Wednesday, June 18th, 2008

Sri Chinmoy by Pavitrata
Sri Chinmoy by Pavitrata TaylorOne normally apologises when one has been inadvertently amiss in something, and recently I have been very amiss—my writing here at A Sensitivity to Things literally missing in action, very much to my own regret—for in its absence I miss writing like near nothing else.

But how does one say sorry, sincerely and originally, when “I’m sorry I haven’t posted for a while” is officially the most common opening sentence in blogging? More fittingly by writing something new in my opinion, making amends and righting wrongs by writing, jumping back on the horse instead of moaning its distant, departed form.

For a while I had a Comment of the Week™ feature, a device which delivered a dependable, near ready to eat, half to fully baked with only a little heating or writing on my part, blog topic each week, but such a feature requires not just commenter but author too, the hen house absolutely necessary before discussion of chicken or egg can begin.

Ex nilhilo nihil fit. Nothing comes from nothing.

Well, the goose has laid a golden egg this week. A magical comment delivered to me, quite unexpectedly, out of the internet’s magic ether.
-------
## Challenge A
List every animal that the blog post names.
## Challenge B
According to the blog post, what does the Latin phrase "Ex nilhilo nihil fit" mean?
## Challenge C
Resume the blog post from the point at which it stops, in the same style.

## Dataset
-------
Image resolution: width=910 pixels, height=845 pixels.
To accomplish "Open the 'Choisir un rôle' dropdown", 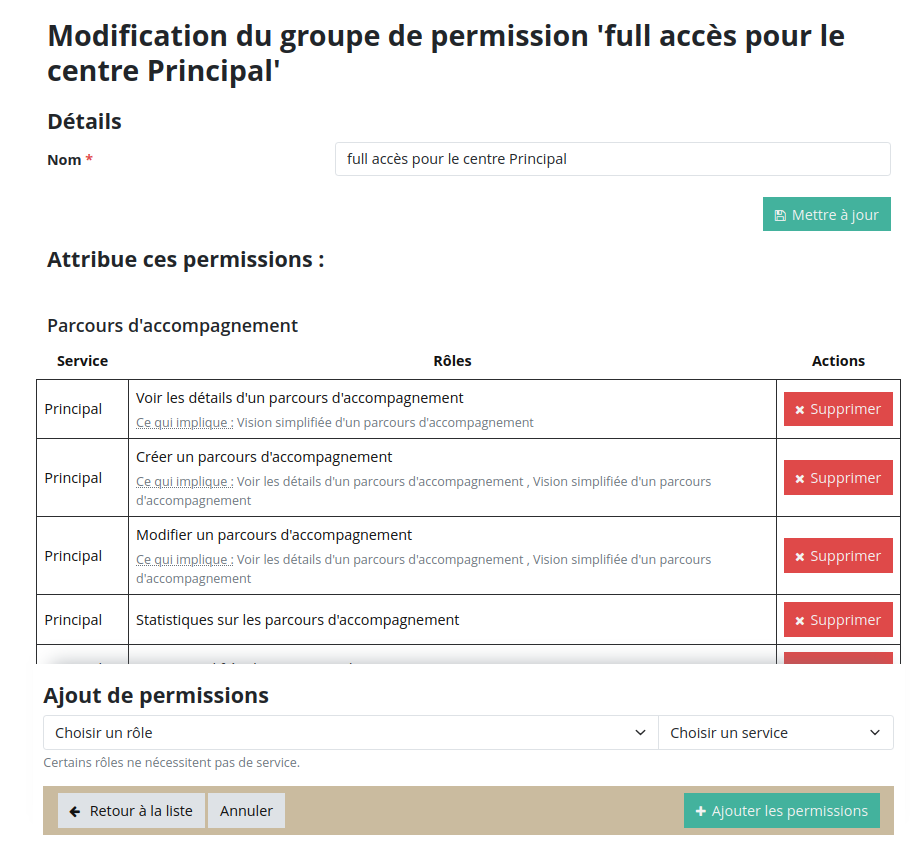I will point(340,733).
-------
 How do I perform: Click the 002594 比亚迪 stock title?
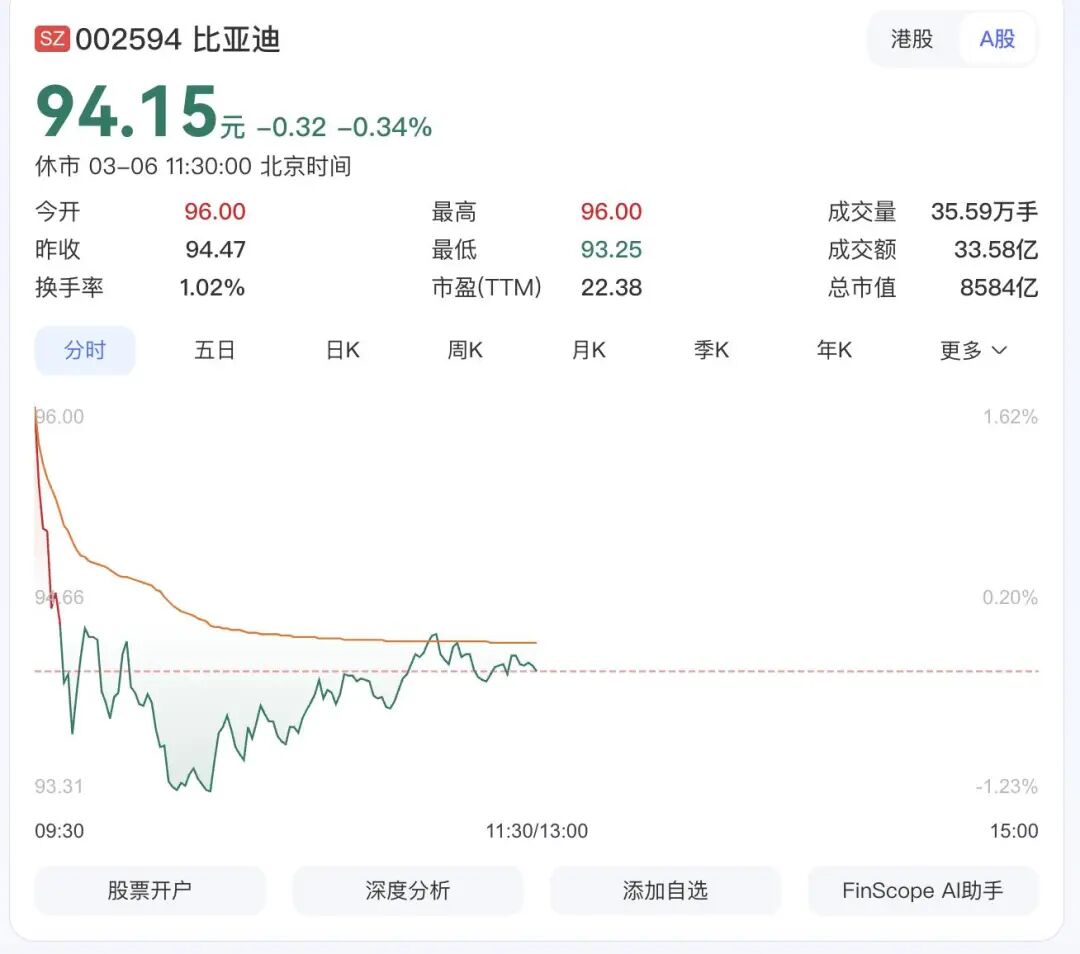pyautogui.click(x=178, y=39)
-------
## Reply A
horse, hen, chicken, goose

## Reply B
Nothing comes from nothing.

## Reply C
A Cheerful Fellow

Pavitrata Taylor, self-proclaimed, self-evident “cheerful fellow,” is a photographer who recently started a fine site dedicated to his photography (including personal favourite pictures of meditation teacher Sri Chinmoy), and he revealed himself to have more than just a talented eye, talented pen leaving a comment of epic proportions in response to Thirteen Facts About Me As A Child.

Well done Pavitrata, Commenter of the Week™—you can take it from here.

6 Childhood Facts by Pavitrata Taylor

  1. My first school was next to a graveyard in Malaya. Nothing the teacher had could match the passing funeral corteges.
  2. My first teenage school was a Catholic College in Belize. My RE teacher was the Head of the College. He had me down to burn in hell for not being a Catholic, as I was allowed to skip Mass. Later he ran off with the school secretary and a large chunk of school funds. Interpol caught up with them living the high life in Hawaii.
  3. The Catholic College was next to a small busy airport. Ask me anything about Cessnas or Pipers or Dakotas - the best plane that ever flew. Bar none. Nothing the College had could match that!
  4. My next school was a Methodist School in Belize. I got beaten for getting into an argument with a teacher as I said Australia was not the same thing as Australasia, she said there was no difference, I disagreed.
  5. I got thrown off my bike by a skull on the way home from school. Riding high speed across the mud-flats I hit a bump - the top of the skull embedded in the hard mud - and went flying. I dug it up and took it home; t’was a miraculous thing, I contemplated it for so long, put flowers and a candle by it, and gave it a name. I planned a burial with some wise words by Geronimo from my Niehardt book of Great Indian Chiefs, but my dad found the skull and it was taken for forensics. I never saw it again. I guess that first school in Malaya got me thinking early about stuff.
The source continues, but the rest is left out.